1. Being able to attract 15,000 people to a campaign rally in late August of an off year is pretty impressive
2. Crowd size, particularly in a primary, is a generally consistent indicator of organic energy
3.  Polling — including a new Monmouth University national poll released on Monday — suggest Warren is on the rise
When you factor in that context, Warren’s crowds of late almost certainly are an indicator of genuine momentum and excitement surrounding her candidacy.  No . matter what any of her rivals might say behind closed doors (or in public) about what Warren’s crowds mean (or don’t mean), you can be sure that each and every one of them would LOVE to be able to draw in the numbers that the Massachusetts Senator is right now.”

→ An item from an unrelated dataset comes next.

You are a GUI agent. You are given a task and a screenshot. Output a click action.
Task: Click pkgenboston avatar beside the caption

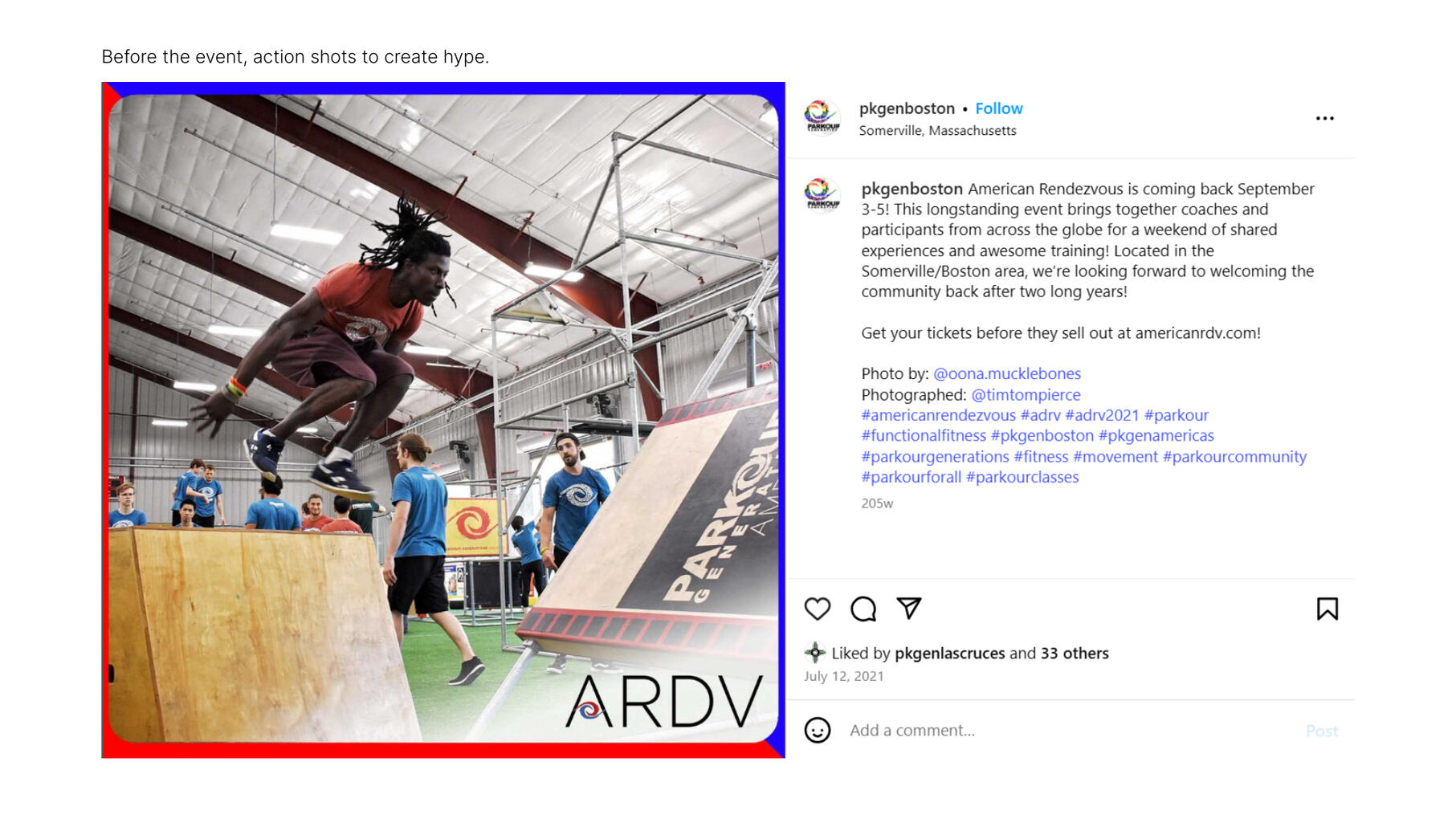click(x=822, y=195)
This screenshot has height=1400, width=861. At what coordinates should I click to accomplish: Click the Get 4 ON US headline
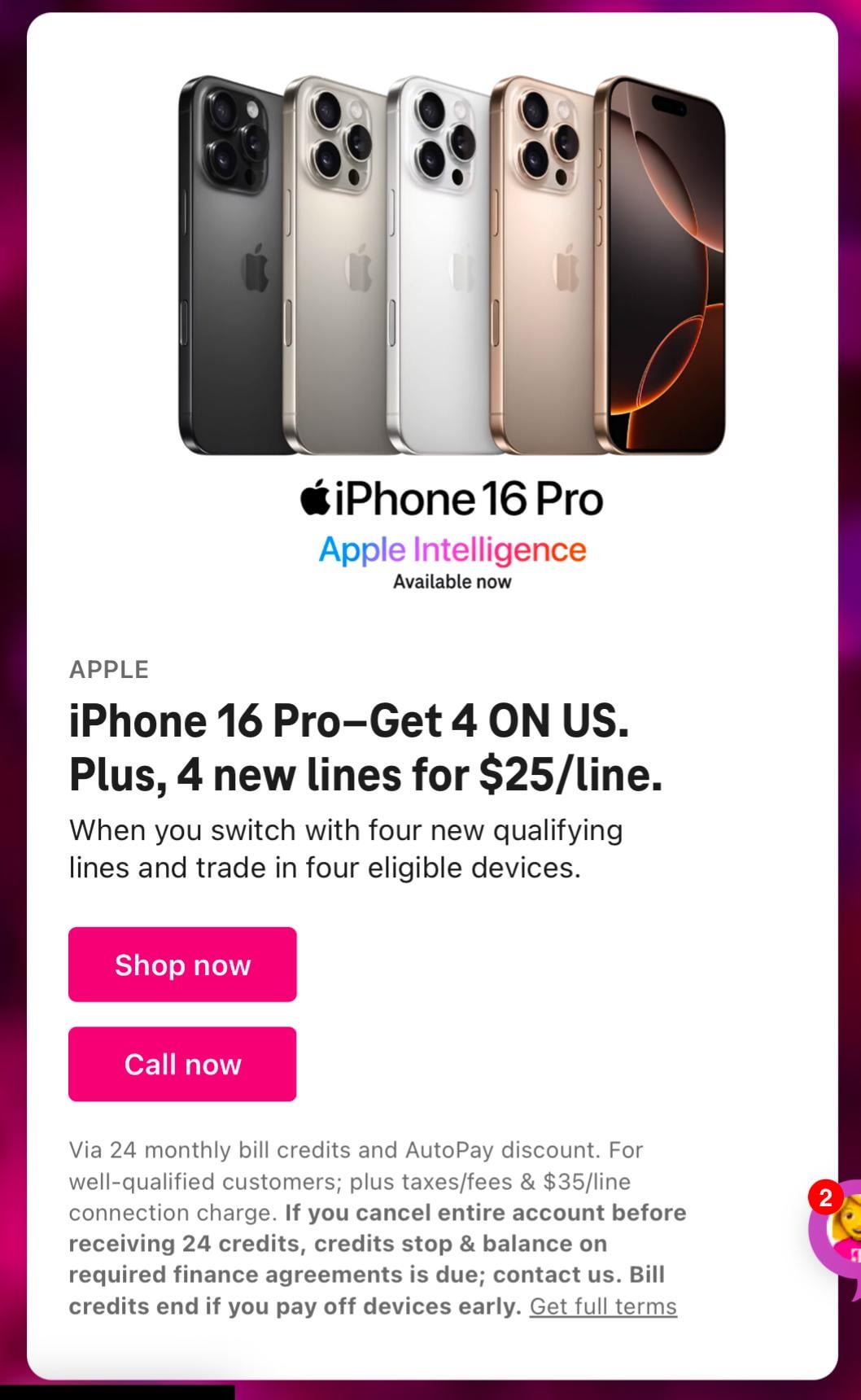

To conclude on a positive note, Ed Kilgore explains why “Democrats Disagree About Labels, Not About Issues” at New York Magazine: “There is no hoarier meme in American politics than “Democrats in disarray.”You know, the assumption that (to trot out as many clichés as possible in one sentence) the Donkey Party is deeply divided between progressives and centrists, the Establishment and insurgents, the left and the middle, populist base-mobilizers and moderate swing-voter-persuaders, perpetually forming a circular firing squad and making life easier for the GOP and assorted other Bad People. Add in disagreements over racial, ethnic, and gender identity as well as arguments about whether economics should trump culture, and you do have the appearance of a party that doesn’t know its own mind, particularly when Democratic tribes trade insults…With the exception of gun control (on which both parties are pretty strongly united), Democrats are more united on issues than Republicans are. When you look at different self-identified ideological “tribes” of Democrats, issue differences do exist, but they aren’t as large as you might expect, particularly between liberals and moderates (the most divisive issue is immigration, but even liberals are divided significantly on that)…And when you look at levels of issue agreement for Democrats across demographic categories, the party really does begin to seem like one whose differences are more symbolic than substantive. Old folks, for example, are as likely to be “liberal” on issues as under-30s, and racial-ethnic differences aren’t dramatic either…And perhaps when the subject at hand is policy or attitudes toward the 45th president, rather than abstract questions about the ideological future of the party, Democrats are not really that much in disarray.”